Copy every line of the material exactly as it stands.

Information:
--
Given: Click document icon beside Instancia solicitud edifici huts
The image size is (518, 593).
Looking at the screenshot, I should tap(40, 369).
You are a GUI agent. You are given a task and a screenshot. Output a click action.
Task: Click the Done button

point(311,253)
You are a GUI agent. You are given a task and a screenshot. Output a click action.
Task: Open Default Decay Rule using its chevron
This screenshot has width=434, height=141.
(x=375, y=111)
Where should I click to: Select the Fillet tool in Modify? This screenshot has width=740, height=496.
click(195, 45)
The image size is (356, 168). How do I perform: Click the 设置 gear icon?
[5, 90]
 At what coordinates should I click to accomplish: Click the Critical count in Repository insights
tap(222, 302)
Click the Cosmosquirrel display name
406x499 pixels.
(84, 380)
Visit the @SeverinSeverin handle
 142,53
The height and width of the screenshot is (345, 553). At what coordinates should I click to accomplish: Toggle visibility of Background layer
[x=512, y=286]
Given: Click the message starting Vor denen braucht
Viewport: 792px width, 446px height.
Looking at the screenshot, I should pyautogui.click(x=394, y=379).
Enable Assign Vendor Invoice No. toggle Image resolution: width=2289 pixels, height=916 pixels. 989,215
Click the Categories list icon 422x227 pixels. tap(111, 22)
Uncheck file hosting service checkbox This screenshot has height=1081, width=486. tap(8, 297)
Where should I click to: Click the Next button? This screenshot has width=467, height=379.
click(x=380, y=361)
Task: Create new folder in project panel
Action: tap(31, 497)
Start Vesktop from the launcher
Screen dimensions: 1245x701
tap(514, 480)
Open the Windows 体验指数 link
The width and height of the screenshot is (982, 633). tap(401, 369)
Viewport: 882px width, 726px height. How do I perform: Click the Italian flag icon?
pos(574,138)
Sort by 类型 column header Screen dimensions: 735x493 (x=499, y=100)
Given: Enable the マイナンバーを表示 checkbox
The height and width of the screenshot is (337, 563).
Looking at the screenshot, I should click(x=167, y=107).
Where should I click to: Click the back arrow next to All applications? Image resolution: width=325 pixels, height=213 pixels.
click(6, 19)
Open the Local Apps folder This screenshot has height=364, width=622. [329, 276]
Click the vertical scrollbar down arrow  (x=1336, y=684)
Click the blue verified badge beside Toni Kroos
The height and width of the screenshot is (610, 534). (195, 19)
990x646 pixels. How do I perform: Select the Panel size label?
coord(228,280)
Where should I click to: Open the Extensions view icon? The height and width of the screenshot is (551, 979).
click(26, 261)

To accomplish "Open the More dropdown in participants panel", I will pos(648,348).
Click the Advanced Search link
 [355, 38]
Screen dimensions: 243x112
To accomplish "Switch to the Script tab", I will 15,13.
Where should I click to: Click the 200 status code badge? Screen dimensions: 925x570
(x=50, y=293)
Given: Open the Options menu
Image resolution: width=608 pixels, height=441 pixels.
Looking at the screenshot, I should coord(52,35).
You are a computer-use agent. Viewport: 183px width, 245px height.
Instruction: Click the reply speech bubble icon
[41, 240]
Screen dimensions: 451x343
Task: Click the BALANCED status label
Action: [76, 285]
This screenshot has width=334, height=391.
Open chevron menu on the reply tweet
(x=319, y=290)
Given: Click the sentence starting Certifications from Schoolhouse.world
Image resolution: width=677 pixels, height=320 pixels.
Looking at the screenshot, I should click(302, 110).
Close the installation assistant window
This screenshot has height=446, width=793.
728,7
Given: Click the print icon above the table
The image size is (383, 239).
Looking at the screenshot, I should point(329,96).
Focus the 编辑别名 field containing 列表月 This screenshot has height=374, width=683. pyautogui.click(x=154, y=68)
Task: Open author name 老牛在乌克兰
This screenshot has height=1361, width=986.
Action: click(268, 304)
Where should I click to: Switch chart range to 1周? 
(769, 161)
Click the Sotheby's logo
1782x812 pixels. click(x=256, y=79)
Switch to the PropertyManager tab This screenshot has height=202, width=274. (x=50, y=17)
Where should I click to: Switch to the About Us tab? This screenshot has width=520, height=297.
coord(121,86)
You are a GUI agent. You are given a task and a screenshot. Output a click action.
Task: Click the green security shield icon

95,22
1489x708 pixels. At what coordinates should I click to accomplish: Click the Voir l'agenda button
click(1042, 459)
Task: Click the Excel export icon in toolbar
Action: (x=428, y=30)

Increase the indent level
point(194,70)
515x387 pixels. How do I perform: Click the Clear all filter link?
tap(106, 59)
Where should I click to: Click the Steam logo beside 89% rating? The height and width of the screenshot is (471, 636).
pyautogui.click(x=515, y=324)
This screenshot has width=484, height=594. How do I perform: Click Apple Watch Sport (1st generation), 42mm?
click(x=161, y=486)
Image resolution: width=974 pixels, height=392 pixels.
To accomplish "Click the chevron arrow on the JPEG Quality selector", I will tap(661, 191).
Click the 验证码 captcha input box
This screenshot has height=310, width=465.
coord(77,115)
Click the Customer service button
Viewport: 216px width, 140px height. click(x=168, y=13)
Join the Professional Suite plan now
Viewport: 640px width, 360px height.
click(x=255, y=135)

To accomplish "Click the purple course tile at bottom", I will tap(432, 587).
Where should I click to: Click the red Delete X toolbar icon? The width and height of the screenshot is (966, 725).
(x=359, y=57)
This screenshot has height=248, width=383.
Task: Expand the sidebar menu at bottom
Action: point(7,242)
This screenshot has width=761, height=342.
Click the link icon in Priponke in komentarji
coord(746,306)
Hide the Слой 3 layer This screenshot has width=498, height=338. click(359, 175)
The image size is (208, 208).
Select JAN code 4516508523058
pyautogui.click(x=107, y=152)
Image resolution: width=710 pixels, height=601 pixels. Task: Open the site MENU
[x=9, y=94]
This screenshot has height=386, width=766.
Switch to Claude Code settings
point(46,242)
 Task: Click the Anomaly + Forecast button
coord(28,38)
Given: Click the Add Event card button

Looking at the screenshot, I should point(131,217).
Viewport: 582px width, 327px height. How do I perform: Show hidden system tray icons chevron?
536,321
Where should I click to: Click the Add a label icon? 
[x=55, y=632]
--
Solution below:
Given: Click document icon beside Instancia solicitud edifici huts
The image size is (518, 593).
Looking at the screenshot, I should tap(40, 369).
You are a GUI agent. You are given a task and a screenshot. Output a click action.
Task: Click the Done button

point(311,253)
You are a GUI agent. You are given a task and a screenshot. Output a click action.
Task: Open Default Decay Rule using its chevron
This screenshot has width=434, height=141.
(x=375, y=111)
Where should I click to: Select the Fillet tool in Modify? This screenshot has width=740, height=496.
click(195, 45)
The image size is (356, 168). How do I perform: Click the 设置 gear icon?
[5, 90]
 At what coordinates should I click to accomplish: Click the Critical count in Repository insights
tap(222, 302)
Click the Cosmosquirrel display name
406x499 pixels.
(84, 380)
Visit the @SeverinSeverin handle
 142,53
The height and width of the screenshot is (345, 553). At what coordinates should I click to accomplish: Toggle visibility of Background layer
[x=512, y=286]
Given: Click the message starting Vor denen braucht
Viewport: 792px width, 446px height.
Looking at the screenshot, I should pyautogui.click(x=394, y=379).
Enable Assign Vendor Invoice No. toggle Image resolution: width=2289 pixels, height=916 pixels. 989,215
Click the Categories list icon 422x227 pixels. tap(111, 22)
Uncheck file hosting service checkbox This screenshot has height=1081, width=486. tap(8, 297)
Where should I click to: Click the Next button? This screenshot has width=467, height=379.
click(x=380, y=361)
Task: Create new folder in project panel
Action: tap(31, 497)
Start Vesktop from the launcher
Screen dimensions: 1245x701
tap(514, 480)
Open the Windows 体验指数 link
The width and height of the screenshot is (982, 633). tap(401, 369)
Viewport: 882px width, 726px height. How do I perform: Click the Italian flag icon?
pos(574,138)
Sort by 类型 column header Screen dimensions: 735x493 (x=499, y=100)
Given: Enable the マイナンバーを表示 checkbox
The height and width of the screenshot is (337, 563).
Looking at the screenshot, I should click(x=167, y=107).
Where should I click to: Click the back arrow next to All applications? Image resolution: width=325 pixels, height=213 pixels.
click(6, 19)
Open the Local Apps folder This screenshot has height=364, width=622. [329, 276]
Click the vertical scrollbar down arrow  (x=1336, y=684)
Click the blue verified badge beside Toni Kroos
The height and width of the screenshot is (610, 534). (195, 19)
990x646 pixels. How do I perform: Select the Panel size label?
coord(228,280)
Where should I click to: Open the Extensions view icon? The height and width of the screenshot is (551, 979).
click(26, 261)

To accomplish "Open the More dropdown in participants panel", I will pos(648,348).
Click the Advanced Search link
 [355, 38]
Screen dimensions: 243x112
To accomplish "Switch to the Script tab", I will 15,13.
Where should I click to: Click the 200 status code badge? Screen dimensions: 925x570
(x=50, y=293)
Given: Open the Options menu
Image resolution: width=608 pixels, height=441 pixels.
Looking at the screenshot, I should coord(52,35).
You are a computer-use agent. Viewport: 183px width, 245px height.
Instruction: Click the reply speech bubble icon
[41, 240]
Screen dimensions: 451x343
Task: Click the BALANCED status label
Action: [76, 285]
This screenshot has width=334, height=391.
Open chevron menu on the reply tweet
(x=319, y=290)
Given: Click the sentence starting Certifications from Schoolhouse.world
Image resolution: width=677 pixels, height=320 pixels.
Looking at the screenshot, I should click(302, 110).
Close the installation assistant window
This screenshot has height=446, width=793.
728,7
Given: Click the print icon above the table
The image size is (383, 239).
Looking at the screenshot, I should point(329,96).
Focus the 编辑别名 field containing 列表月 This screenshot has height=374, width=683. pyautogui.click(x=154, y=68)
Task: Open author name 老牛在乌克兰
This screenshot has height=1361, width=986.
Action: click(268, 304)
Where should I click to: Switch chart range to 1周? 
(769, 161)
Click the Sotheby's logo
1782x812 pixels. click(x=256, y=79)
Switch to the PropertyManager tab This screenshot has height=202, width=274. (x=50, y=17)
Where should I click to: Switch to the About Us tab? This screenshot has width=520, height=297.
coord(121,86)
You are a GUI agent. You are given a task and a screenshot. Output a click action.
Task: Click the green security shield icon

95,22
1489x708 pixels. At what coordinates should I click to accomplish: Click the Voir l'agenda button
click(1042, 459)
Task: Click the Excel export icon in toolbar
Action: (x=428, y=30)

Increase the indent level
point(194,70)
515x387 pixels. How do I perform: Click the Clear all filter link?
tap(106, 59)
Where should I click to: Click the Steam logo beside 89% rating? The height and width of the screenshot is (471, 636).
pyautogui.click(x=515, y=324)
This screenshot has width=484, height=594. How do I perform: Click Apple Watch Sport (1st generation), 42mm?
click(x=161, y=486)
Image resolution: width=974 pixels, height=392 pixels.
To accomplish "Click the chevron arrow on the JPEG Quality selector", I will tap(661, 191).
Click the 验证码 captcha input box
This screenshot has height=310, width=465.
coord(77,115)
Click the Customer service button
Viewport: 216px width, 140px height. click(x=168, y=13)
Join the Professional Suite plan now
Viewport: 640px width, 360px height.
click(x=255, y=135)

To accomplish "Click the purple course tile at bottom", I will tap(432, 587).
Where should I click to: Click the red Delete X toolbar icon? The width and height of the screenshot is (966, 725).
(x=359, y=57)
This screenshot has height=248, width=383.
Task: Expand the sidebar menu at bottom
Action: point(7,242)
This screenshot has width=761, height=342.
Click the link icon in Priponke in komentarji
coord(746,306)
Hide the Слой 3 layer This screenshot has width=498, height=338. click(359, 175)
The image size is (208, 208).
Select JAN code 4516508523058
pyautogui.click(x=107, y=152)
Image resolution: width=710 pixels, height=601 pixels. Task: Open the site MENU
[x=9, y=94]
This screenshot has height=386, width=766.
Switch to Claude Code settings
point(46,242)
 Task: Click the Anomaly + Forecast button
coord(28,38)
Given: Click the Add Event card button

Looking at the screenshot, I should point(131,217).
Viewport: 582px width, 327px height. How do I perform: Show hidden system tray icons chevron?
536,321
Where should I click to: Click the Add a label icon? 
[x=55, y=632]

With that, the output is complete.